Los días y noches siguientes se tiñen de gris. Miedo a dormir. Cierras los ojos y ves a tu pueblo masacrado. Miedo a prender la luz en la madrugada de un toque de queda y que te vean los milicos. Miedo a que un paco te vea la herida y el moretón en la calle. Miedo a que todo se repita, que la historia sea distinta y no tengas la suerte de que haya sido un balín que rebotó. Miedo a que le pase a tu hermano, amigo o un ser querido. Miedo por todas las personas torturadas, asesinadas y violadas. Miedo porque hay denuncias de que torturaron personas bajo tus narices, en un cuartel subterráneo en la estación de metro que recorres todos los días.

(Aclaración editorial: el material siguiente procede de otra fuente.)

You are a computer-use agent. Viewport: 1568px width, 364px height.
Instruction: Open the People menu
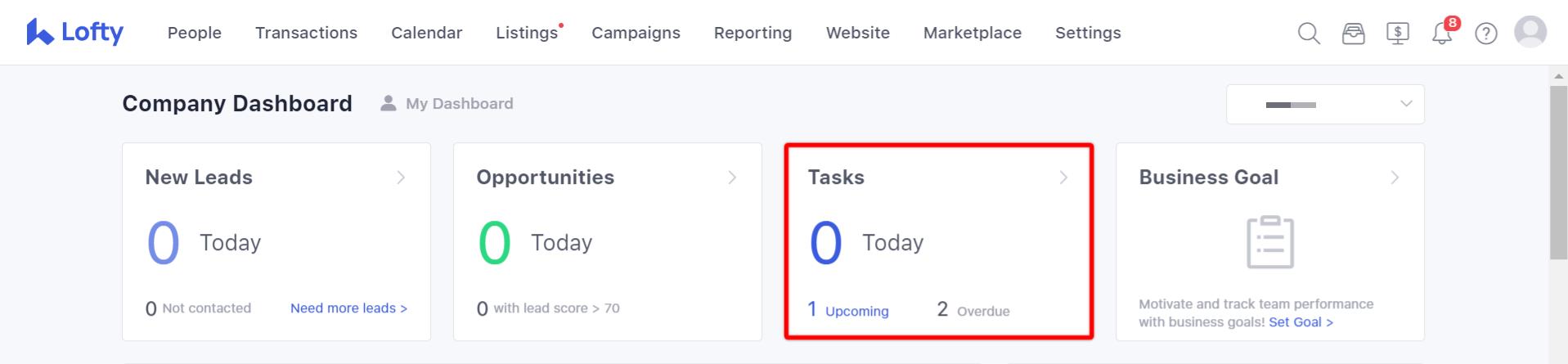coord(195,33)
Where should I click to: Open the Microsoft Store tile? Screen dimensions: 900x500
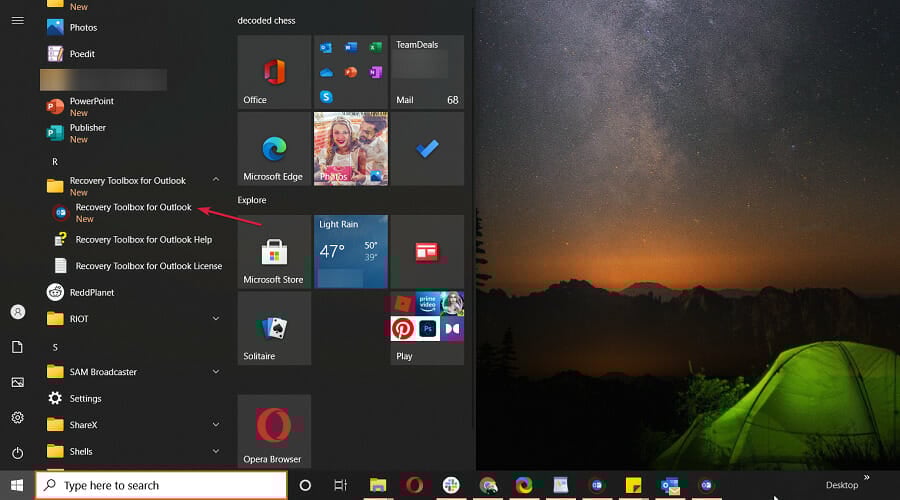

Pero la lucha continúa. El viernes 25 de octubre vuelvo a salir a la calle. Es la marcha más grande de Chile y hay que apoyar. Luego se transformaría en una rutina inconsciente. Plaza de la Dignidad a las 17 horas. Sacas de la cocina la olla y la cuchara de palo, te pones la bandana y envías tu ubicación en tiempo real. Caminas unas cuadras y todos están en lo mismo. La gente se sonríe y las miradas de unidad te recomponen de todos los traumas por unos momentos. La lucha continúa.
Hace unos días por primera vez volví a pasar por el skatepark de Bustamante. Se me apretó el corazón y me detuve. Mientras revivía el recuerdo de los disparos y el dolor punzante en mi pierna, el celular en mi banano volvió a vibrar.
– Hija ¿llegaste bien a la casa?
Ahora te digo mamita que sí, llegué viva y con mis dos ojos.